%%

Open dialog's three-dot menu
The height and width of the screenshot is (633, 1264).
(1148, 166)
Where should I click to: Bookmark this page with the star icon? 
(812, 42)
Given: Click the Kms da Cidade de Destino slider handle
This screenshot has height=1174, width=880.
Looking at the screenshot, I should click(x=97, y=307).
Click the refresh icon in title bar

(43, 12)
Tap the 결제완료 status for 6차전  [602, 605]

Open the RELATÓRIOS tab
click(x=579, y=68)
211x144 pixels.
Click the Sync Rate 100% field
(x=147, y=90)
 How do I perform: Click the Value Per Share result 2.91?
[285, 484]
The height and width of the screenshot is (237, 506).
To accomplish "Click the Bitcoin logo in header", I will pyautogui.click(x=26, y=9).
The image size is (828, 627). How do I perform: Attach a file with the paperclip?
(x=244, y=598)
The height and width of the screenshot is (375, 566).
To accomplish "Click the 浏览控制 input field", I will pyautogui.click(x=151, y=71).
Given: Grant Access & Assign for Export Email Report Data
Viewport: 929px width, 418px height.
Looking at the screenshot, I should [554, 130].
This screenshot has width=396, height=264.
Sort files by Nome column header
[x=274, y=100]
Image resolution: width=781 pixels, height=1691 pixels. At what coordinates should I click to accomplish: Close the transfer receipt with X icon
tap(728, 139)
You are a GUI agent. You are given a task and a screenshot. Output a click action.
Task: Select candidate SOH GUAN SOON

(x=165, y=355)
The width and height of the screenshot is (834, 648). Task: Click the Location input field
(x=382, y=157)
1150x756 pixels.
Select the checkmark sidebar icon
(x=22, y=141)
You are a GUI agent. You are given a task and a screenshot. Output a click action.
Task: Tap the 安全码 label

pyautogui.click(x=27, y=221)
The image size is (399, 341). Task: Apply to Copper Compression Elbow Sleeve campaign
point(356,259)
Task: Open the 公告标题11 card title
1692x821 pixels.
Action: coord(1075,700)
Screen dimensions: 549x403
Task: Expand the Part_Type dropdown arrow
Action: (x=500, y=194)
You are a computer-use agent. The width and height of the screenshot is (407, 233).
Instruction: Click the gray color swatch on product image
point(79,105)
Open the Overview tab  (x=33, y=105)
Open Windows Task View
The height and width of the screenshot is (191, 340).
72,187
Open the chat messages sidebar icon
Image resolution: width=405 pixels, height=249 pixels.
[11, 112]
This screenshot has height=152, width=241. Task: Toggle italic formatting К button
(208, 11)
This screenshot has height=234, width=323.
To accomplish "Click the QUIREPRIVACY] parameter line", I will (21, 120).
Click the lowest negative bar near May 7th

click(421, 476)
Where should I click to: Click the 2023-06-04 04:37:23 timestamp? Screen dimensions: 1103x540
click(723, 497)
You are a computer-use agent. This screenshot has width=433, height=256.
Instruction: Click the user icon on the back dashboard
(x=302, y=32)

%%

The whole of the material above is to be restated exactly.

■ **EXPECTED ANSWER**
Open dialog's three-dot menu
The height and width of the screenshot is (633, 1264).
(1148, 166)
Where should I click to: Bookmark this page with the star icon? 
(812, 42)
Given: Click the Kms da Cidade de Destino slider handle
This screenshot has height=1174, width=880.
Looking at the screenshot, I should click(x=97, y=307).
Click the refresh icon in title bar

(43, 12)
Tap the 결제완료 status for 6차전  [602, 605]

Open the RELATÓRIOS tab
click(x=579, y=68)
211x144 pixels.
Click the Sync Rate 100% field
(x=147, y=90)
 How do I perform: Click the Value Per Share result 2.91?
[285, 484]
The height and width of the screenshot is (237, 506).
To accomplish "Click the Bitcoin logo in header", I will pyautogui.click(x=26, y=9).
The image size is (828, 627). How do I perform: Attach a file with the paperclip?
(x=244, y=598)
The height and width of the screenshot is (375, 566).
To accomplish "Click the 浏览控制 input field", I will pyautogui.click(x=151, y=71).
Given: Grant Access & Assign for Export Email Report Data
Viewport: 929px width, 418px height.
Looking at the screenshot, I should [554, 130].
This screenshot has width=396, height=264.
Sort files by Nome column header
[x=274, y=100]
Image resolution: width=781 pixels, height=1691 pixels. At what coordinates should I click to accomplish: Close the transfer receipt with X icon
tap(728, 139)
You are a GUI agent. You are given a task and a screenshot. Output a click action.
Task: Select candidate SOH GUAN SOON

(x=165, y=355)
The width and height of the screenshot is (834, 648). Task: Click the Location input field
(x=382, y=157)
1150x756 pixels.
Select the checkmark sidebar icon
(x=22, y=141)
You are a GUI agent. You are given a task and a screenshot. Output a click action.
Task: Tap the 安全码 label

pyautogui.click(x=27, y=221)
The image size is (399, 341). Task: Apply to Copper Compression Elbow Sleeve campaign
point(356,259)
Task: Open the 公告标题11 card title
1692x821 pixels.
Action: coord(1075,700)
Screen dimensions: 549x403
Task: Expand the Part_Type dropdown arrow
Action: (x=500, y=194)
You are a computer-use agent. The width and height of the screenshot is (407, 233).
Instruction: Click the gray color swatch on product image
point(79,105)
Open the Overview tab  (x=33, y=105)
Open Windows Task View
The height and width of the screenshot is (191, 340).
72,187
Open the chat messages sidebar icon
Image resolution: width=405 pixels, height=249 pixels.
[11, 112]
This screenshot has height=152, width=241. Task: Toggle italic formatting К button
(208, 11)
This screenshot has height=234, width=323.
To accomplish "Click the QUIREPRIVACY] parameter line", I will (21, 120).
Click the lowest negative bar near May 7th

click(421, 476)
Where should I click to: Click the 2023-06-04 04:37:23 timestamp? Screen dimensions: 1103x540
click(723, 497)
You are a computer-use agent. This screenshot has width=433, height=256.
Instruction: Click the user icon on the back dashboard
(x=302, y=32)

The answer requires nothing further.